__LISTED ENTRIES__.

>>>

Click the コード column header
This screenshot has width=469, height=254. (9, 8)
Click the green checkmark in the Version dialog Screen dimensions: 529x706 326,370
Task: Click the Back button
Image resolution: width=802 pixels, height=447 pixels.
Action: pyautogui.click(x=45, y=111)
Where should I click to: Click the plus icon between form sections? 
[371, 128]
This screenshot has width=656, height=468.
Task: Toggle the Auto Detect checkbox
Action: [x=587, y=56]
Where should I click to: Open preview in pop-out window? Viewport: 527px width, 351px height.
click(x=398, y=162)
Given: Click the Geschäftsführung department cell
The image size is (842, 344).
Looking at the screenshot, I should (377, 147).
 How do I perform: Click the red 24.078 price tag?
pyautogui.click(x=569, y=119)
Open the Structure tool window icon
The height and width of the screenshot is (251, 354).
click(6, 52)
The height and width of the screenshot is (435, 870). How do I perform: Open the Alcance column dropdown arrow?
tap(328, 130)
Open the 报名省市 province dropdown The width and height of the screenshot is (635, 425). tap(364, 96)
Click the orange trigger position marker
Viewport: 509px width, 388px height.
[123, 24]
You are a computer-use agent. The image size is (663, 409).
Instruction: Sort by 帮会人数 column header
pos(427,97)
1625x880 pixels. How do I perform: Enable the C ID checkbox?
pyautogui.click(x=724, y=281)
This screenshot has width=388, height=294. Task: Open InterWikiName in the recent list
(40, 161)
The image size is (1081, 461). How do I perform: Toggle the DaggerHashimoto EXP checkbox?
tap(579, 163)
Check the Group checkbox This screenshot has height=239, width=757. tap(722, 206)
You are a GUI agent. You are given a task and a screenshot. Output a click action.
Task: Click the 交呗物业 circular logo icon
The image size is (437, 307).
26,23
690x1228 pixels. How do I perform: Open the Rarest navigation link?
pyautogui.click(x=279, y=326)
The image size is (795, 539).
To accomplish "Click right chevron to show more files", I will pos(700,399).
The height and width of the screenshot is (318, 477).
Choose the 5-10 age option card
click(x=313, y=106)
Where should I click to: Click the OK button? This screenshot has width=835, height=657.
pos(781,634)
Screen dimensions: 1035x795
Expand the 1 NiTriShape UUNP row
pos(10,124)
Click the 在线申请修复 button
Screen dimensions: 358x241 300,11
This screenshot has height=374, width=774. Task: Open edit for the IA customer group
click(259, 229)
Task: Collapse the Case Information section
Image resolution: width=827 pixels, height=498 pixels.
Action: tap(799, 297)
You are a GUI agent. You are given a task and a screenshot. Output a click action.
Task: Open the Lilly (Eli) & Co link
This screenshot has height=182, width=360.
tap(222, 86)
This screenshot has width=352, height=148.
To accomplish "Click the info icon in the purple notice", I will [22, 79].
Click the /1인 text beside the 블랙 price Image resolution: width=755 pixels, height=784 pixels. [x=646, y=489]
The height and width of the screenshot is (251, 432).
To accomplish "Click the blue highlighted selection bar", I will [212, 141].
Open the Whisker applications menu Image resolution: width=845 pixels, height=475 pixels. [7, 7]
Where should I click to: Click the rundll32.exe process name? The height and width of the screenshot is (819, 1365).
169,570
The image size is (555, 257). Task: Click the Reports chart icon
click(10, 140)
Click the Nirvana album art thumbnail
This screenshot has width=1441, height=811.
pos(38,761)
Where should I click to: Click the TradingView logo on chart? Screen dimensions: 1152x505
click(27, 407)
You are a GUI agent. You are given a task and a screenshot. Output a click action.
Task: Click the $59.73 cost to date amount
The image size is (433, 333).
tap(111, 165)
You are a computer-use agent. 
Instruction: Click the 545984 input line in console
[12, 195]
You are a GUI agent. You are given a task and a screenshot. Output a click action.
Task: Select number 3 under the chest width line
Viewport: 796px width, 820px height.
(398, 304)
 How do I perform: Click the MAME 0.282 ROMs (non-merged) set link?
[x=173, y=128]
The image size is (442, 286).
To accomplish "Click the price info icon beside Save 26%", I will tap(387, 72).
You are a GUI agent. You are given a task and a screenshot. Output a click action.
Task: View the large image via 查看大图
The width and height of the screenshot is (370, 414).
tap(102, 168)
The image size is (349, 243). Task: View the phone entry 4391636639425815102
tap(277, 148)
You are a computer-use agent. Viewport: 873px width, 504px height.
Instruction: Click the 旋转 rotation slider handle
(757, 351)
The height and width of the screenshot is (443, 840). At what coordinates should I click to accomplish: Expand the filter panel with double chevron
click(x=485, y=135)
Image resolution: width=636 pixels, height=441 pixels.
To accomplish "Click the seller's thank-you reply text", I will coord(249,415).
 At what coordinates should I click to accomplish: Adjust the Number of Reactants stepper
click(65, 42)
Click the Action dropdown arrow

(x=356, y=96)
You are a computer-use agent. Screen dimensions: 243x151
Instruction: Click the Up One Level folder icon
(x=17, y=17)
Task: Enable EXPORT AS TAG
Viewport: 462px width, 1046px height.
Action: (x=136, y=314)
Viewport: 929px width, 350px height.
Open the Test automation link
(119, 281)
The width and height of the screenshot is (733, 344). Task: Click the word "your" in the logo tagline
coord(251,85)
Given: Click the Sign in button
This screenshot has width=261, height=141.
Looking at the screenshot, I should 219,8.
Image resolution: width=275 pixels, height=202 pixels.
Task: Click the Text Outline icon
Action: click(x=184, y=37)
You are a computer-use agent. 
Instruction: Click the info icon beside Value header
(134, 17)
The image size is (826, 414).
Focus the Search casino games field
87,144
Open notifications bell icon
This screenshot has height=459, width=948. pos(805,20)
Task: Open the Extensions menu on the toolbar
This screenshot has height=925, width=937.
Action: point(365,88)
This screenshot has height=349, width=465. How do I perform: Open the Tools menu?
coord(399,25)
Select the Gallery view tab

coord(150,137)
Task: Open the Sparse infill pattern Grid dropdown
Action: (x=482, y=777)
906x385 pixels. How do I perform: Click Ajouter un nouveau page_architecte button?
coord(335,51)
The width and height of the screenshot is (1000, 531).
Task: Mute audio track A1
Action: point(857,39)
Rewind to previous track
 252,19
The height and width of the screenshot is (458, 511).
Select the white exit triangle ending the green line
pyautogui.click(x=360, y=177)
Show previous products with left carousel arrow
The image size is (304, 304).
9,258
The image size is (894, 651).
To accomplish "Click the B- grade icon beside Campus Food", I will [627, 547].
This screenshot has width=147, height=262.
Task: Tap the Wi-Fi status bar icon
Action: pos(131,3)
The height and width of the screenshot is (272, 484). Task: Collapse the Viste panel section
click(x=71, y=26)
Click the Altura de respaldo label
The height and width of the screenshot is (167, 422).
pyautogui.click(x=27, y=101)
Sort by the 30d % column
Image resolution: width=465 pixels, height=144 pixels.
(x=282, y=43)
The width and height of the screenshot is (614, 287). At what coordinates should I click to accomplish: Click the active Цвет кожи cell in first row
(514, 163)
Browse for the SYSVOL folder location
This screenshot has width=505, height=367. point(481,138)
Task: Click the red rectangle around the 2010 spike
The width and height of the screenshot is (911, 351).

<<<

__ASSIGNED TASK__.
Please set down all the data word for word.

__WORKED SOLUTION__.
Click the コード column header
This screenshot has width=469, height=254. (9, 8)
Click the green checkmark in the Version dialog Screen dimensions: 529x706 326,370
Task: Click the Back button
Image resolution: width=802 pixels, height=447 pixels.
Action: pyautogui.click(x=45, y=111)
Where should I click to: Click the plus icon between form sections? 
[371, 128]
This screenshot has width=656, height=468.
Task: Toggle the Auto Detect checkbox
Action: [x=587, y=56]
Where should I click to: Open preview in pop-out window? Viewport: 527px width, 351px height.
click(x=398, y=162)
Given: Click the Geschäftsführung department cell
The image size is (842, 344).
Looking at the screenshot, I should (377, 147).
 How do I perform: Click the red 24.078 price tag?
pyautogui.click(x=569, y=119)
Open the Structure tool window icon
The height and width of the screenshot is (251, 354).
click(6, 52)
The height and width of the screenshot is (435, 870). How do I perform: Open the Alcance column dropdown arrow?
tap(328, 130)
Open the 报名省市 province dropdown The width and height of the screenshot is (635, 425). tap(364, 96)
Click the orange trigger position marker
Viewport: 509px width, 388px height.
[123, 24]
You are a computer-use agent. The image size is (663, 409).
Instruction: Sort by 帮会人数 column header
pos(427,97)
1625x880 pixels. How do I perform: Enable the C ID checkbox?
pyautogui.click(x=724, y=281)
This screenshot has width=388, height=294. Task: Open InterWikiName in the recent list
(40, 161)
The image size is (1081, 461). How do I perform: Toggle the DaggerHashimoto EXP checkbox?
tap(579, 163)
Check the Group checkbox This screenshot has height=239, width=757. tap(722, 206)
You are a GUI agent. You are given a task and a screenshot. Output a click action.
Task: Click the 交呗物业 circular logo icon
The image size is (437, 307).
26,23
690x1228 pixels. How do I perform: Open the Rarest navigation link?
pyautogui.click(x=279, y=326)
The image size is (795, 539).
To accomplish "Click right chevron to show more files", I will pos(700,399).
The height and width of the screenshot is (318, 477).
Choose the 5-10 age option card
click(x=313, y=106)
Where should I click to: Click the OK button? This screenshot has width=835, height=657.
pos(781,634)
Screen dimensions: 1035x795
Expand the 1 NiTriShape UUNP row
pos(10,124)
Click the 在线申请修复 button
Screen dimensions: 358x241 300,11
This screenshot has height=374, width=774. Task: Open edit for the IA customer group
click(259, 229)
Task: Collapse the Case Information section
Image resolution: width=827 pixels, height=498 pixels.
Action: tap(799, 297)
You are a GUI agent. You are given a task and a screenshot. Output a click action.
Task: Open the Lilly (Eli) & Co link
This screenshot has height=182, width=360.
tap(222, 86)
This screenshot has width=352, height=148.
To accomplish "Click the info icon in the purple notice", I will [22, 79].
Click the /1인 text beside the 블랙 price Image resolution: width=755 pixels, height=784 pixels. [x=646, y=489]
The height and width of the screenshot is (251, 432).
To accomplish "Click the blue highlighted selection bar", I will [212, 141].
Open the Whisker applications menu Image resolution: width=845 pixels, height=475 pixels. [7, 7]
Where should I click to: Click the rundll32.exe process name? The height and width of the screenshot is (819, 1365).
169,570
The image size is (555, 257). Task: Click the Reports chart icon
click(10, 140)
Click the Nirvana album art thumbnail
This screenshot has width=1441, height=811.
pos(38,761)
Where should I click to: Click the TradingView logo on chart? Screen dimensions: 1152x505
click(27, 407)
You are a GUI agent. You are given a task and a screenshot. Output a click action.
Task: Click the $59.73 cost to date amount
The image size is (433, 333).
tap(111, 165)
You are a computer-use agent. 
Instruction: Click the 545984 input line in console
[12, 195]
You are a GUI agent. You are given a task and a screenshot. Output a click action.
Task: Select number 3 under the chest width line
Viewport: 796px width, 820px height.
(398, 304)
 How do I perform: Click the MAME 0.282 ROMs (non-merged) set link?
[x=173, y=128]
The image size is (442, 286).
To accomplish "Click the price info icon beside Save 26%", I will tap(387, 72).
You are a GUI agent. You are given a task and a screenshot. Output a click action.
Task: View the large image via 查看大图
The width and height of the screenshot is (370, 414).
tap(102, 168)
The image size is (349, 243). Task: View the phone entry 4391636639425815102
tap(277, 148)
You are a computer-use agent. Viewport: 873px width, 504px height.
Instruction: Click the 旋转 rotation slider handle
(757, 351)
The height and width of the screenshot is (443, 840). At what coordinates should I click to accomplish: Expand the filter panel with double chevron
click(x=485, y=135)
Image resolution: width=636 pixels, height=441 pixels.
To accomplish "Click the seller's thank-you reply text", I will coord(249,415).
 At what coordinates should I click to accomplish: Adjust the Number of Reactants stepper
click(65, 42)
Click the Action dropdown arrow

(x=356, y=96)
You are a computer-use agent. Screen dimensions: 243x151
Instruction: Click the Up One Level folder icon
(x=17, y=17)
Task: Enable EXPORT AS TAG
Viewport: 462px width, 1046px height.
Action: (x=136, y=314)
Viewport: 929px width, 350px height.
Open the Test automation link
(119, 281)
The width and height of the screenshot is (733, 344). Task: Click the word "your" in the logo tagline
coord(251,85)
Given: Click the Sign in button
This screenshot has width=261, height=141.
Looking at the screenshot, I should 219,8.
Image resolution: width=275 pixels, height=202 pixels.
Task: Click the Text Outline icon
Action: click(x=184, y=37)
You are a computer-use agent. 
Instruction: Click the info icon beside Value header
(134, 17)
The image size is (826, 414).
Focus the Search casino games field
87,144
Open notifications bell icon
This screenshot has height=459, width=948. pos(805,20)
Task: Open the Extensions menu on the toolbar
This screenshot has height=925, width=937.
Action: point(365,88)
This screenshot has height=349, width=465. How do I perform: Open the Tools menu?
coord(399,25)
Select the Gallery view tab

coord(150,137)
Task: Open the Sparse infill pattern Grid dropdown
Action: (x=482, y=777)
906x385 pixels. How do I perform: Click Ajouter un nouveau page_architecte button?
coord(335,51)
The width and height of the screenshot is (1000, 531).
Task: Mute audio track A1
Action: point(857,39)
Rewind to previous track
 252,19
The height and width of the screenshot is (458, 511).
Select the white exit triangle ending the green line
pyautogui.click(x=360, y=177)
Show previous products with left carousel arrow
The image size is (304, 304).
9,258
The image size is (894, 651).
To accomplish "Click the B- grade icon beside Campus Food", I will [627, 547].
This screenshot has width=147, height=262.
Task: Tap the Wi-Fi status bar icon
Action: pos(131,3)
The height and width of the screenshot is (272, 484). Task: Collapse the Viste panel section
click(x=71, y=26)
Click the Altura de respaldo label
The height and width of the screenshot is (167, 422).
pyautogui.click(x=27, y=101)
Sort by the 30d % column
Image resolution: width=465 pixels, height=144 pixels.
(x=282, y=43)
The width and height of the screenshot is (614, 287). At what coordinates should I click to accomplish: Click the active Цвет кожи cell in first row
(514, 163)
Browse for the SYSVOL folder location
This screenshot has width=505, height=367. point(481,138)
Task: Click the red rectangle around the 2010 spike
The width and height of the screenshot is (911, 351).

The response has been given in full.